Passage to read ->
....................

As 17 hours of music is a lot for even Radiohead diehards to endure – “I Promise,” a thoroughly okay song, appears 14 times here – we wilted down Minidiscs [Hacked] to the 30 must-hear minutes that even casual fans should endeavor to explore.

Note: This summary matches timestamp-wise with the unofficial leaks and not the Radiohead release, which edited down the 18-disc dump and removed non-Radiohead material (like the 15 minutes of James Bond score that appeared on Minidisc 6) and exceedingly superfluous stuff (like the 12-minute field recording buried Minidisc 13, which was edited down from 51 minutes to 18 minutes in its official release. Material that appeared on the OKNOTOK cassette is also excluded.)

“Lift” (Minidisc 125 – start at 10:00)

....................

Raw records ->
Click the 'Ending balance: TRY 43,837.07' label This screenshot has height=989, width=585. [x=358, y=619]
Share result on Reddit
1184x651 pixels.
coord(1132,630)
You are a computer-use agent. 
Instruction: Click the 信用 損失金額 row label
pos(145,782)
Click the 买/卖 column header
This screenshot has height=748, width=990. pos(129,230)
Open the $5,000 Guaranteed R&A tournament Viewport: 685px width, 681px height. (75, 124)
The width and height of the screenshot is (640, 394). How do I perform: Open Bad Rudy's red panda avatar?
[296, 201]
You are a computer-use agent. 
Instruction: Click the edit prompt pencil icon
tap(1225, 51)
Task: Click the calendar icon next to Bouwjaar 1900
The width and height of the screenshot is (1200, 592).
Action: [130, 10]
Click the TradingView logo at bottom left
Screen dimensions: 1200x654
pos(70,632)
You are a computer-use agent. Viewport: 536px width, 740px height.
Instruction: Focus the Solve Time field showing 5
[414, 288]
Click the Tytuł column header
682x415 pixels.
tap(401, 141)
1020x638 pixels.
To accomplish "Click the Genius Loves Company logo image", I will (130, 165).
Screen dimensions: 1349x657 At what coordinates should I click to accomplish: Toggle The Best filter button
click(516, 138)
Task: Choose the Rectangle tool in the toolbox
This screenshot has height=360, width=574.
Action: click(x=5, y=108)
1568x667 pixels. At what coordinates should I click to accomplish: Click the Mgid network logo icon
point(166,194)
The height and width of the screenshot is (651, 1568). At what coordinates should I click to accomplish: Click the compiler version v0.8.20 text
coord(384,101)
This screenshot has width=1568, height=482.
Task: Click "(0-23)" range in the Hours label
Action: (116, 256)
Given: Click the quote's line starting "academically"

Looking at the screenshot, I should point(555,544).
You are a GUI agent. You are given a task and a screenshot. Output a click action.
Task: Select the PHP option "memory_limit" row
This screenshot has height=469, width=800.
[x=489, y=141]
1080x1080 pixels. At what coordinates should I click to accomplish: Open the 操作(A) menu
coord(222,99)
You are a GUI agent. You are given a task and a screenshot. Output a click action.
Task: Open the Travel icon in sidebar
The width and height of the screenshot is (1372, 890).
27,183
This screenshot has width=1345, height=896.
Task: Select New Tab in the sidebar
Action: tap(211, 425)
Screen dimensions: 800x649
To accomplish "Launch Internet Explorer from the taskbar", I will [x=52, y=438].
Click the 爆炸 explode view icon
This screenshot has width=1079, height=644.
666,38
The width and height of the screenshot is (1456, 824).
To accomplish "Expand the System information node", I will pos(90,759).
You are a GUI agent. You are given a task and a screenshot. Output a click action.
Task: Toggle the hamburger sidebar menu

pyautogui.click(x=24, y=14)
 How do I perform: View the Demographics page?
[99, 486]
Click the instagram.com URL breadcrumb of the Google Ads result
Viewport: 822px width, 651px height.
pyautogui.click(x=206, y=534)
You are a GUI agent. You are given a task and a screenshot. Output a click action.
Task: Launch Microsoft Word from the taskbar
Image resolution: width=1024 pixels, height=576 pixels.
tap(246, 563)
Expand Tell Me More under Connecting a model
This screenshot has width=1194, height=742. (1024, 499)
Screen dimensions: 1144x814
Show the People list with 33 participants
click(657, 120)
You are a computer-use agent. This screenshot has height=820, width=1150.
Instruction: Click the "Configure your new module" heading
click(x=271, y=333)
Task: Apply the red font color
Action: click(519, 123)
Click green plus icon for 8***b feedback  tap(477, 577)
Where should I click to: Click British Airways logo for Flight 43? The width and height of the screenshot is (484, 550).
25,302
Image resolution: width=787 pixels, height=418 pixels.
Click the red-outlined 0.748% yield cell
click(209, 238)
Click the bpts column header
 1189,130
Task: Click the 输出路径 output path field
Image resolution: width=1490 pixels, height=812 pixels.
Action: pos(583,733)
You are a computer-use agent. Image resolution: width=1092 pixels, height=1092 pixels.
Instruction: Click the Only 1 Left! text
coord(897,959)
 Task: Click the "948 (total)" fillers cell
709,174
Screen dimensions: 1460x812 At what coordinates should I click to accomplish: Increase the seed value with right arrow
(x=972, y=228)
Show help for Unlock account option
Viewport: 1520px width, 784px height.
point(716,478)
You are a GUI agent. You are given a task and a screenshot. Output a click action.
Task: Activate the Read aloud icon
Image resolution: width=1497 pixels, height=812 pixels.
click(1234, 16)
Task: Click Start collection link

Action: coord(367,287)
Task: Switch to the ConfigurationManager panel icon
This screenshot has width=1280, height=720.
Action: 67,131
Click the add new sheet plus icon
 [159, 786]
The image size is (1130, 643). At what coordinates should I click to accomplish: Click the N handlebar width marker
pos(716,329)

....................

Work instructions ->
a: Rewrite the Radiohead Minidiscs text starting at "Note: This summary" and ending at "is also excluded.)", with "field recording" changed to "studio outtake".
b: Carry on the Radiohead Minidiscs text from the point where it stops.

Expected results ->
a:
Note: This summary matches timestamp-wise with the unofficial leaks and not the Radiohead release, which edited down the 18-disc dump and removed non-Radiohead material (like the 15 minutes of James Bond score that appeared on Minidisc 6) and exceedingly superfluous stuff (like the 12-minute studio outtake buried Minidisc 13, which was edited down from 51 minutes to 18 minutes in its official release. Material that appeared on the OKNOTOK cassette is also excluded.)

b:
For decades, the unreleased “Lift” – showcased live in post-The Bends concerts but never placed on a studio album or B-side – was Radiohead fans’ great white whale, a perfect synthesis of The Bends‘ Britpop brilliance and the looming OK Computer‘s arthouse aspirations, weaponized with the band’s best hook since “Creep.” When “Lift” finally did arrive as a bonus track on OK Computer‘s 20th anniversary reissue, the version – restrained, decelerated and boasting an uncharacteristically blasé Yorke vocal take – failed to capture the magnitude of those live renditions.

Now, consider the magnitude captured: Three of-the-era “Lift” studio recordings are the crown jewel of the minidiscs, the best of which appears 10 minutes into Minidisc 125, a striking rendition complete with the Casio intro, soaring guitars lockstep with strings-mimicking synths and Yorke’s impassioned vocals. The “Lift” featured here are well worth the $23 for-charity Bandcamp asking price, or the alleged $150,000 ransom.

“(Tomorrow Night in Paris)” (unofficial title, Minidisc 127 – final songs on file)

Outside of the must-hear at-work versions of previously released Radiohead songs, the most exciting part of the leaks is the dozens of solo demoes Yorke recorded into his minidisc player, the majority of which have never resurfaced in either Radiohead or Yorke’s own catalog.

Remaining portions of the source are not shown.